The first thing you see when you come down the stairs is the robot: a near-life-size female figure in silver and red, assembled from what appear to be car panels and industrial components. She is mid-stride, one leg raised, both hands reaching — not in supplication but in something between assertion and negotiation. She is beautiful in the way that armour is beautiful. She drew a crowd all evening. Full credits for this piece are still to be confirmed.

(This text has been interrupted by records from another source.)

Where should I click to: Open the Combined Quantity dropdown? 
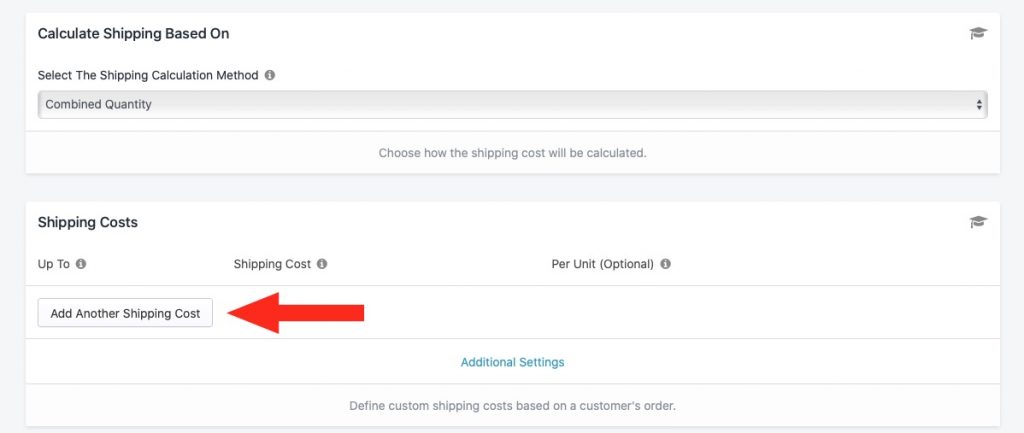(x=512, y=104)
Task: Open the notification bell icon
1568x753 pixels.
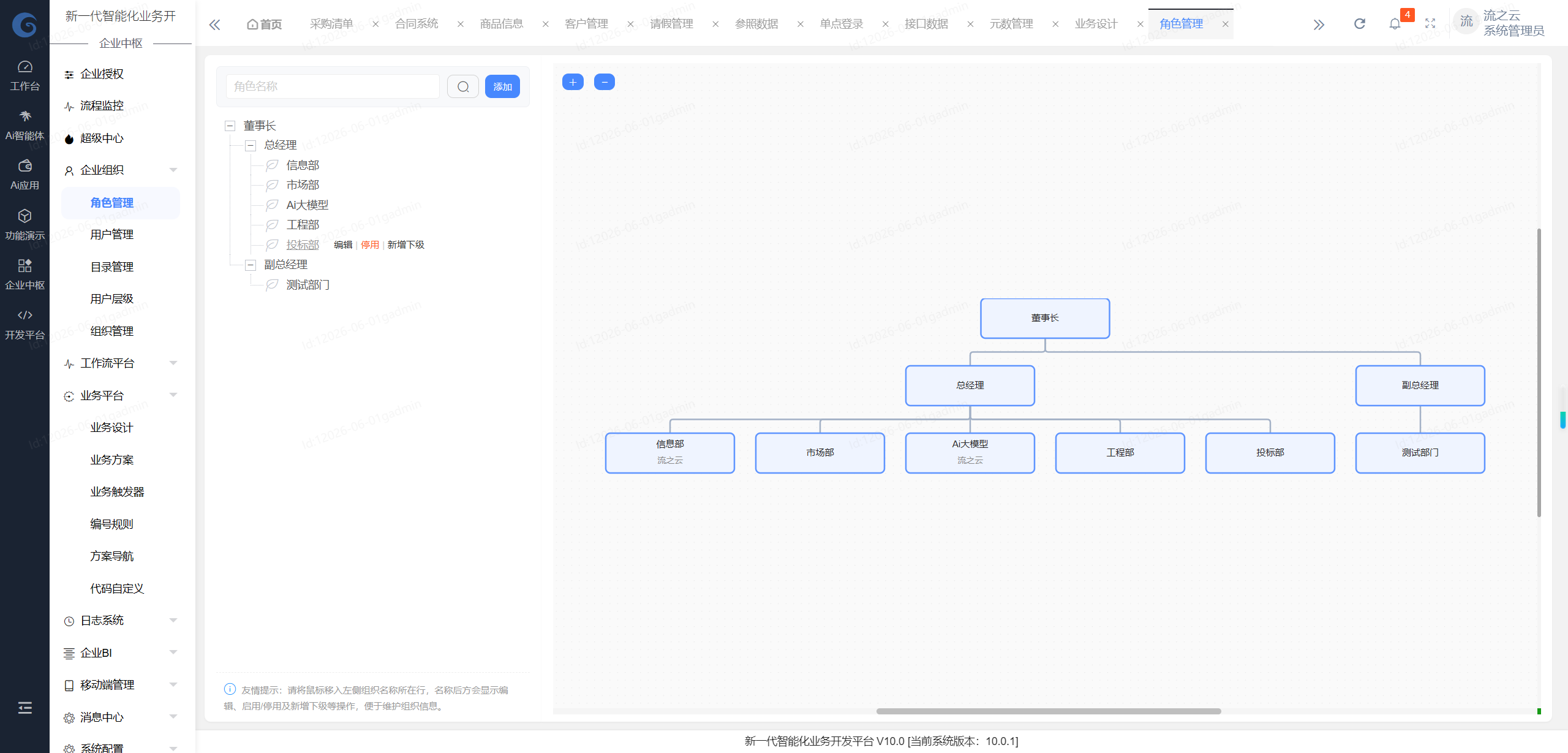Action: 1395,24
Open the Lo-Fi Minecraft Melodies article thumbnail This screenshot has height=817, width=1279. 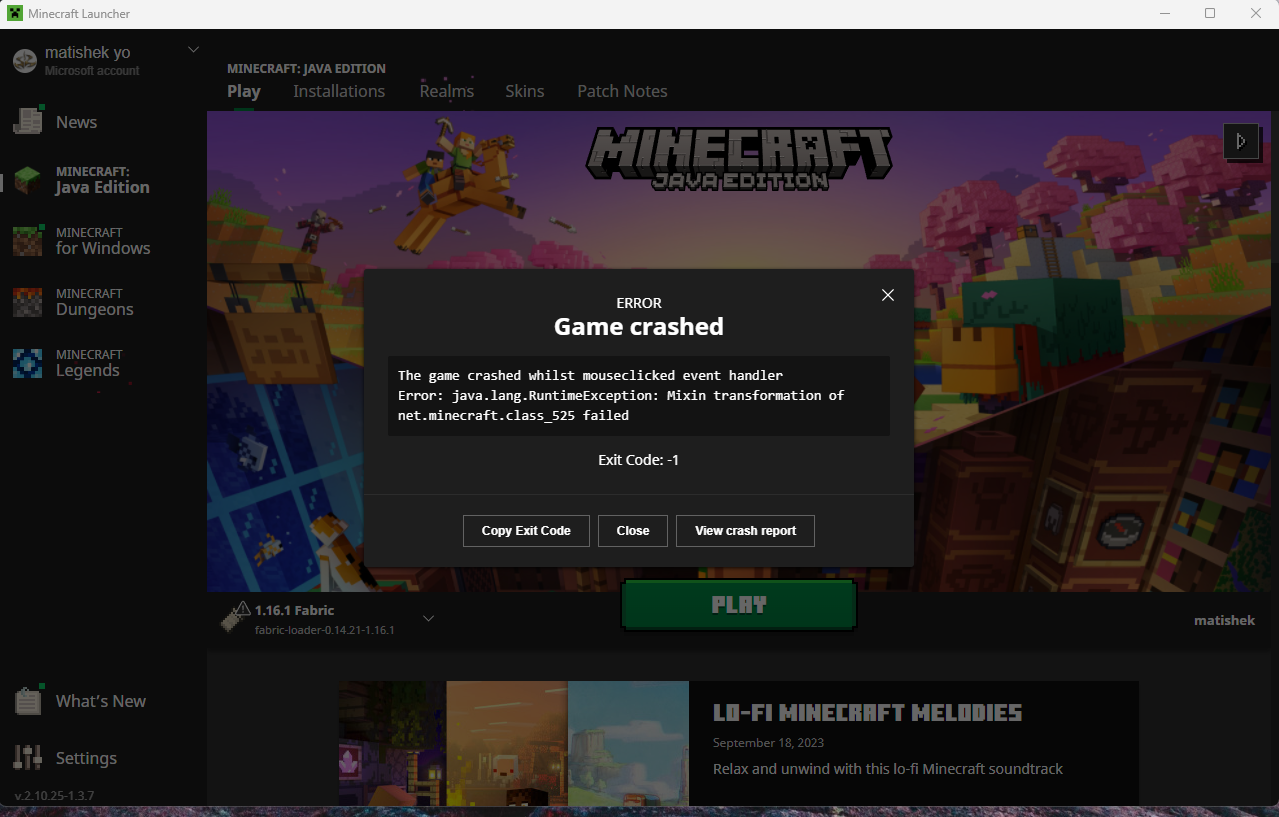point(513,744)
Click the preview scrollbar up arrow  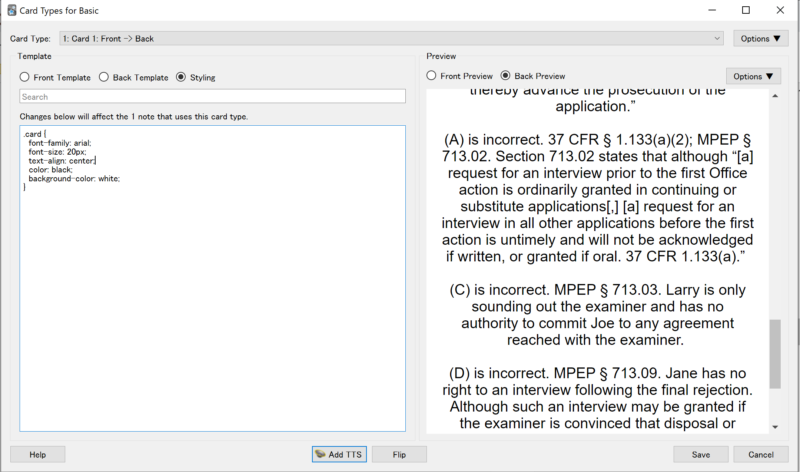pos(776,95)
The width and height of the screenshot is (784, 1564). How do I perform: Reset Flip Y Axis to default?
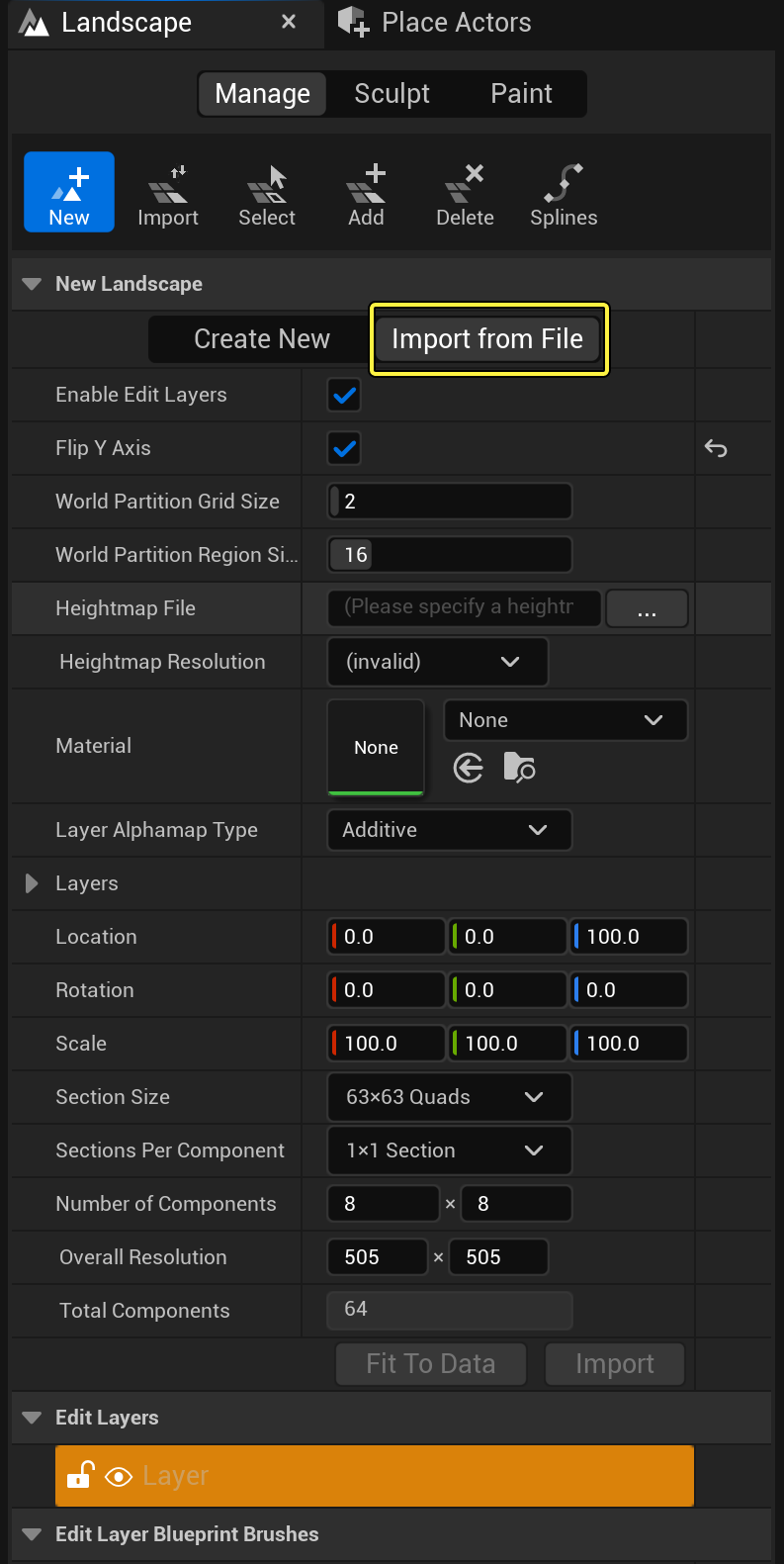tap(716, 449)
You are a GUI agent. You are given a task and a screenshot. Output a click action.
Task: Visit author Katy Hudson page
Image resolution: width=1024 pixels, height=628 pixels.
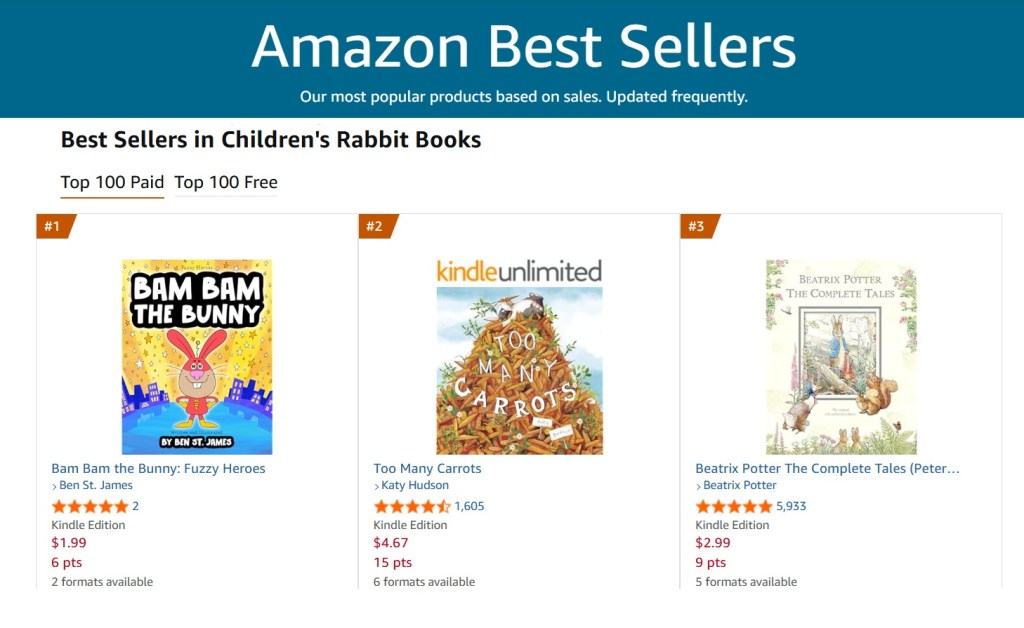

Sarah Muwanga's large acrylic painting of a domestic interior — six figures in amber and teal and orange, arranged around a room with a bookcase and a low couch and that specifically tired quality of a family gathering — stopped people cold. It is very large, and very warm, and completely unsentimental. The figures are absorbed in themselves: one kneeling on the floor, one leaning over a sofa, a child reading. The light across it is the light of late afternoon in a room where nothing is wrong exactly, but everything is heavy.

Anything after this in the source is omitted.